The announcement came amid a nationwide shortage on personal protective equipment for health care workers, N.C. DHHS noted, as well as media reports of continued test kit shortages and test results taking up to seven days or more.
Appalachian Regional Healthcare System Vice President for Advancement Rob Hudspeth said that ARHS is following the new testing recommendations. On March 18, the health care group that includes Watauga Medical Center in Boone and Cannon Memorial Hospital in Linville announced a new partnership with telehealth provider RelyMD to “ease the burden on the health departments’ testing and to help people get a medical screening from the comfort and safety of their homes,” Hudspeth said.
While echoing N.C. DHHS and AppHealthCare in stating that most people do not need testing for COVID-19, ARHS now advises that if you are sick and unsure if you should get tested, you can call your health care provider or connect with a RelyMD provider online at relymd.com/covidarhs on your computer or mobile device. The screening costs $49 with the coupon code BEWELLARHS.
People who experience shortness of breath and difficulty breathing, chest pain or pressure, bluish lips or face or confusion or disorientation should call 911 or contact their primary health care provider, according to ARHS.
Preparing for a potential surge
Asked when North Carolina can expect COVID-19 cases to peak, N.C. DHHS Secretary Mandy Cohen said on March 25 that officials are still working to determine what trajectory N.C. is on, but that they feel like the state is trending lower compared with other states.
Regardless, Hudspeth laid out the steps that ARHS is taking in preparation for a potential surge in patients due to COVID-19.
“Two weeks ago we formally established an incident command center to integrate facilities, equipment, personnel, procedures and communications within our organizational structure specifically aimed at responding to catastrophic levels of COVID-19,” Hudspeth said. “We communicate daily with N.C. DHHS, AppHealthCare, Toe River Health District, emergency management, Watauga and Avery County Schools, Appalachian State University, the N.C. Hospital Association, state and federal legislators and many law enforcement agencies to ensure synchronous response to COVID-19.”

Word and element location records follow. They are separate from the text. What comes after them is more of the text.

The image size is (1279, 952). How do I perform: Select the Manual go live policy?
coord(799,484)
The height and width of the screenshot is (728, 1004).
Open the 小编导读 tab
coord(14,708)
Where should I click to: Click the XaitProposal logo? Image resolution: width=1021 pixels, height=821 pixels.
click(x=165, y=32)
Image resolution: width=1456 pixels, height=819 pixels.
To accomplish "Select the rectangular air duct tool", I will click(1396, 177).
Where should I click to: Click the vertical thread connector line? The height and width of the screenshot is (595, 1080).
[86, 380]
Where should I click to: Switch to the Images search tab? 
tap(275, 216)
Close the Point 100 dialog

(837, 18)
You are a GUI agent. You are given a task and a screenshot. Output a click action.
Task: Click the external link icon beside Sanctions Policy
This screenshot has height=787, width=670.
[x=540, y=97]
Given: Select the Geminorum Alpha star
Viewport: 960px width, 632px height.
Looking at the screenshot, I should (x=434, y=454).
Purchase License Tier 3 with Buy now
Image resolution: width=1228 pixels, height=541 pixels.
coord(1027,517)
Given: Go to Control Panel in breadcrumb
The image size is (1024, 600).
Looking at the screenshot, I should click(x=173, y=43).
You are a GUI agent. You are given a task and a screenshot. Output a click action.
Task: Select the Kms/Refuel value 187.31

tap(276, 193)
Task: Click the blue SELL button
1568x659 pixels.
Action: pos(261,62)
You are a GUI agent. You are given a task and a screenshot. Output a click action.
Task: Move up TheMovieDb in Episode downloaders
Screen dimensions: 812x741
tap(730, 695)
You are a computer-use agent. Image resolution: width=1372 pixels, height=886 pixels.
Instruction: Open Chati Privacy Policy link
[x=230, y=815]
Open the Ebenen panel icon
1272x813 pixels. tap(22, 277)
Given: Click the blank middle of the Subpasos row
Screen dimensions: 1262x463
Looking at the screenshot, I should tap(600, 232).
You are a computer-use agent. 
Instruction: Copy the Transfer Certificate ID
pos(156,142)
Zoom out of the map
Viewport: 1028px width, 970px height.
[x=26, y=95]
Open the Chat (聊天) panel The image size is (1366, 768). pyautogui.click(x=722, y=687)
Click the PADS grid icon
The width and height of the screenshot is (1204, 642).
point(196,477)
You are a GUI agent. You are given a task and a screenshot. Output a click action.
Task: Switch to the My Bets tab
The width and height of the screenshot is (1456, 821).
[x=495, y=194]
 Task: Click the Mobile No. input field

“We’ve converted two large inpatient bed units into isolation areas — and have developed contingency plans if demand exceeds our bed capacity,” Hudspeth said.
Recently, ARHS barred all visitors from its hospitals (with a few exceptions) and mandated that all employees enter through a single entrance where they are required to get a temperature screening.
“Employees with a temperature of 100 (degrees Fahrenheit) or greater are not allowed to work. Today the temperature screening mandate was extended across all ARHS (clinical and non-clinical) facilities,” Hudspeth said on March 26.
Another action was the postponement of all elective surgeries and procedures, Hudspeth said, following guidance from the U.S. surgeon general, the American College of Surgeons and the CDC. Hudspeth said the measure will help “ration much-needed personal protective equipment, keep hospital beds open and ... shield patients from the virus.”
COVID-19 testing sites in Watauga and Avery County are located off site from hospitals to protect employees, Hudspeth said, and ARHS has created new supply chain and logistics channels to ensure continuity of supplies.
The Broyhill Wellness Center, closed to the public, is temporarily being used for child care for ARHS employees’ children.
One measure being implemented elsewhere, but that ARHS has yet to take, is utilizing retired doctors and nurses, Hudspeth said.
“Some external volunteer roles are being utilized, but in very limited roles,” Hudspeth noted.
Cohen said on March 25 that “hundreds” of health care professionals have answered the state’s call for volunteers.
Thomas Sherrill contributed reporting to this article.